Exercise materials START

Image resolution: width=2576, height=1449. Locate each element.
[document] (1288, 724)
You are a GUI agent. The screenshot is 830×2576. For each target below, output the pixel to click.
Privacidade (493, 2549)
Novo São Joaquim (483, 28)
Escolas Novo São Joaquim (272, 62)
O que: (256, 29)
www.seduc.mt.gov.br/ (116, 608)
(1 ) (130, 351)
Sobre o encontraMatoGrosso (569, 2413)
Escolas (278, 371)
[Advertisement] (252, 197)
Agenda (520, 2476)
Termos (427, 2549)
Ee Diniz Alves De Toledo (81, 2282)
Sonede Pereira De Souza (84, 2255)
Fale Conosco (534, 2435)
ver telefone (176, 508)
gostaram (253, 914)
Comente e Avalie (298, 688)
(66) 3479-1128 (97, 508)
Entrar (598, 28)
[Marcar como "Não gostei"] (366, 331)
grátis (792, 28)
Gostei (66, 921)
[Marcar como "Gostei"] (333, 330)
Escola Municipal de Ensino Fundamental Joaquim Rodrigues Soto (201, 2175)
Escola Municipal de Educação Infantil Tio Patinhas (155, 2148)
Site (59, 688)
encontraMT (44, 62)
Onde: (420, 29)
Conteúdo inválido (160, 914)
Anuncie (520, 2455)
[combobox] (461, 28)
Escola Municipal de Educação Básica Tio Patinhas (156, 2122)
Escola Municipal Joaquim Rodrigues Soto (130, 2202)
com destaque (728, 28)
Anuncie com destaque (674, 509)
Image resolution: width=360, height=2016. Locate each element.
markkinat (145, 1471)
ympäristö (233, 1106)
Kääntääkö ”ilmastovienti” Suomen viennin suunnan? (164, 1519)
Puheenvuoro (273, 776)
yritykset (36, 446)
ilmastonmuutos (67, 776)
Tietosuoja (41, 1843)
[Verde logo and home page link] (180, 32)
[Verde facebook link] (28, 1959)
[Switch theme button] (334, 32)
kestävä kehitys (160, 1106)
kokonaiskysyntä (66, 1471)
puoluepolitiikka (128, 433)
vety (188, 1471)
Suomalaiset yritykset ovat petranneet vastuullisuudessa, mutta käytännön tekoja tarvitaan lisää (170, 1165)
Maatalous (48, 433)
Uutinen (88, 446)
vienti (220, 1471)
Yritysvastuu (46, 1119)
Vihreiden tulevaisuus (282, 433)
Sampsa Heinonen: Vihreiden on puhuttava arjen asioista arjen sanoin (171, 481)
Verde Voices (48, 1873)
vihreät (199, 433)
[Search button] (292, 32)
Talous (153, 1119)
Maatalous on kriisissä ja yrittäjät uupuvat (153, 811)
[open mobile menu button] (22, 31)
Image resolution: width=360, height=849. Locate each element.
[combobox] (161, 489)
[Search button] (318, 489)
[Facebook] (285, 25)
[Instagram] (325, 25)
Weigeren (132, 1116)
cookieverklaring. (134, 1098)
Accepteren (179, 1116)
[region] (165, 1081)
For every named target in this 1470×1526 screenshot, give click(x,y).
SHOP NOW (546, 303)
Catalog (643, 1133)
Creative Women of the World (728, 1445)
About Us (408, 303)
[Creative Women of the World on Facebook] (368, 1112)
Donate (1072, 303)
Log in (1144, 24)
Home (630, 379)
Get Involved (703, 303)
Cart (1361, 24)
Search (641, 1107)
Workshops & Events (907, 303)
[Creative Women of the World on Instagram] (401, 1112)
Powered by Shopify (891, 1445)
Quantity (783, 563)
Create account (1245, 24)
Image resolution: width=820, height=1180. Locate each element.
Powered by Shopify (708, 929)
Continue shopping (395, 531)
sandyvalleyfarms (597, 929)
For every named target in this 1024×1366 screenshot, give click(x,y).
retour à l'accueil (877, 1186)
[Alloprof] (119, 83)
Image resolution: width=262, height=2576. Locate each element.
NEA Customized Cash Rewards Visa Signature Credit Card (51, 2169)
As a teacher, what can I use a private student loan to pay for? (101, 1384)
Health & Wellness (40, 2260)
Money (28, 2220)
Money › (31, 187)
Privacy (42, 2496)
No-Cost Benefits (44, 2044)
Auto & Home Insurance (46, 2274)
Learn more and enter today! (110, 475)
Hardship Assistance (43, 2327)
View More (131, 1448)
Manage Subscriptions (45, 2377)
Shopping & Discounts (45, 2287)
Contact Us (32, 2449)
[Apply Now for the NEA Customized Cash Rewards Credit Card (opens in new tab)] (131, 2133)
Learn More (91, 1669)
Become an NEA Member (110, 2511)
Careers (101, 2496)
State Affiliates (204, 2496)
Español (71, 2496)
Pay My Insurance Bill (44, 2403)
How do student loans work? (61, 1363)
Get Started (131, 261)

Exercise materials END

Every line above should be reproduced precisely.

Image resolution: width=2576, height=1449. Locate each element.
[document] (1288, 724)
You are a GUI agent. The screenshot is 830×2576. For each target below, output the pixel to click.
Privacidade (493, 2549)
Novo São Joaquim (483, 28)
Escolas Novo São Joaquim (272, 62)
O que: (256, 29)
www.seduc.mt.gov.br/ (116, 608)
(1 ) (130, 351)
Sobre o encontraMatoGrosso (569, 2413)
Escolas (278, 371)
[Advertisement] (252, 197)
Agenda (520, 2476)
Termos (427, 2549)
Ee Diniz Alves De Toledo (81, 2282)
Sonede Pereira De Souza (84, 2255)
Fale Conosco (534, 2435)
ver telefone (176, 508)
gostaram (253, 914)
Comente e Avalie (298, 688)
(66) 3479-1128 (97, 508)
Entrar (598, 28)
[Marcar como "Não gostei"] (366, 331)
grátis (792, 28)
Gostei (66, 921)
[Marcar como "Gostei"] (333, 330)
Escola Municipal de Ensino Fundamental Joaquim Rodrigues Soto (201, 2175)
Escola Municipal de Educação Infantil Tio Patinhas (155, 2148)
Site (59, 688)
encontraMT (44, 62)
Onde: (420, 29)
Conteúdo inválido (160, 914)
Anuncie (520, 2455)
[combobox] (461, 28)
Escola Municipal de Educação Básica Tio Patinhas (156, 2122)
Escola Municipal Joaquim Rodrigues Soto (130, 2202)
com destaque (728, 28)
Anuncie com destaque (674, 509)
Image resolution: width=360, height=2016. Locate each element.
markkinat (145, 1471)
ympäristö (233, 1106)
Kääntääkö ”ilmastovienti” Suomen viennin suunnan? (164, 1519)
Puheenvuoro (273, 776)
yritykset (36, 446)
ilmastonmuutos (67, 776)
Tietosuoja (41, 1843)
[Verde logo and home page link] (180, 32)
[Verde facebook link] (28, 1959)
[Switch theme button] (334, 32)
kestävä kehitys (160, 1106)
kokonaiskysyntä (66, 1471)
puoluepolitiikka (128, 433)
vety (188, 1471)
Suomalaiset yritykset ovat petranneet vastuullisuudessa, mutta käytännön tekoja tarvitaan lisää (170, 1165)
Maatalous (48, 433)
Uutinen (88, 446)
vienti (220, 1471)
Yritysvastuu (46, 1119)
Vihreiden tulevaisuus (282, 433)
Sampsa Heinonen: Vihreiden on puhuttava arjen asioista arjen sanoin (171, 481)
Verde Voices (48, 1873)
vihreät (199, 433)
[Search button] (292, 32)
Talous (153, 1119)
Maatalous on kriisissä ja yrittäjät uupuvat (153, 811)
[open mobile menu button] (22, 31)
Image resolution: width=360, height=849. Locate each element.
[combobox] (161, 489)
[Search button] (318, 489)
[Facebook] (285, 25)
[Instagram] (325, 25)
Weigeren (132, 1116)
cookieverklaring. (134, 1098)
Accepteren (179, 1116)
[region] (165, 1081)
For every named target in this 1470×1526 screenshot, give click(x,y).
SHOP NOW (546, 303)
Catalog (643, 1133)
Creative Women of the World (728, 1445)
About Us (408, 303)
[Creative Women of the World on Facebook] (368, 1112)
Donate (1072, 303)
Log in (1144, 24)
Home (630, 379)
Get Involved (703, 303)
Cart (1361, 24)
Search (641, 1107)
Workshops & Events (907, 303)
[Creative Women of the World on Instagram] (401, 1112)
Powered by Shopify (891, 1445)
Quantity (783, 563)
Create account (1245, 24)
Image resolution: width=820, height=1180. Locate each element.
Powered by Shopify (708, 929)
Continue shopping (395, 531)
sandyvalleyfarms (597, 929)
For every named target in this 1024×1366 screenshot, give click(x,y).
retour à l'accueil (877, 1186)
[Alloprof] (119, 83)
Image resolution: width=262, height=2576. Locate each element.
NEA Customized Cash Rewards Visa Signature Credit Card (51, 2169)
As a teacher, what can I use a private student loan to pay for? (101, 1384)
Health & Wellness (40, 2260)
Money (28, 2220)
Money › (31, 187)
Privacy (42, 2496)
No-Cost Benefits (44, 2044)
Auto & Home Insurance (46, 2274)
Learn more and enter today! (110, 475)
Hardship Assistance (43, 2327)
View More (131, 1448)
Manage Subscriptions (45, 2377)
Shopping & Discounts (45, 2287)
Contact Us (32, 2449)
[Apply Now for the NEA Customized Cash Rewards Credit Card (opens in new tab)] (131, 2133)
Learn More (91, 1669)
Become an NEA Member (110, 2511)
Careers (101, 2496)
State Affiliates (204, 2496)
Español (71, 2496)
Pay My Insurance Bill (44, 2403)
How do student loans work? (61, 1363)
Get Started (131, 261)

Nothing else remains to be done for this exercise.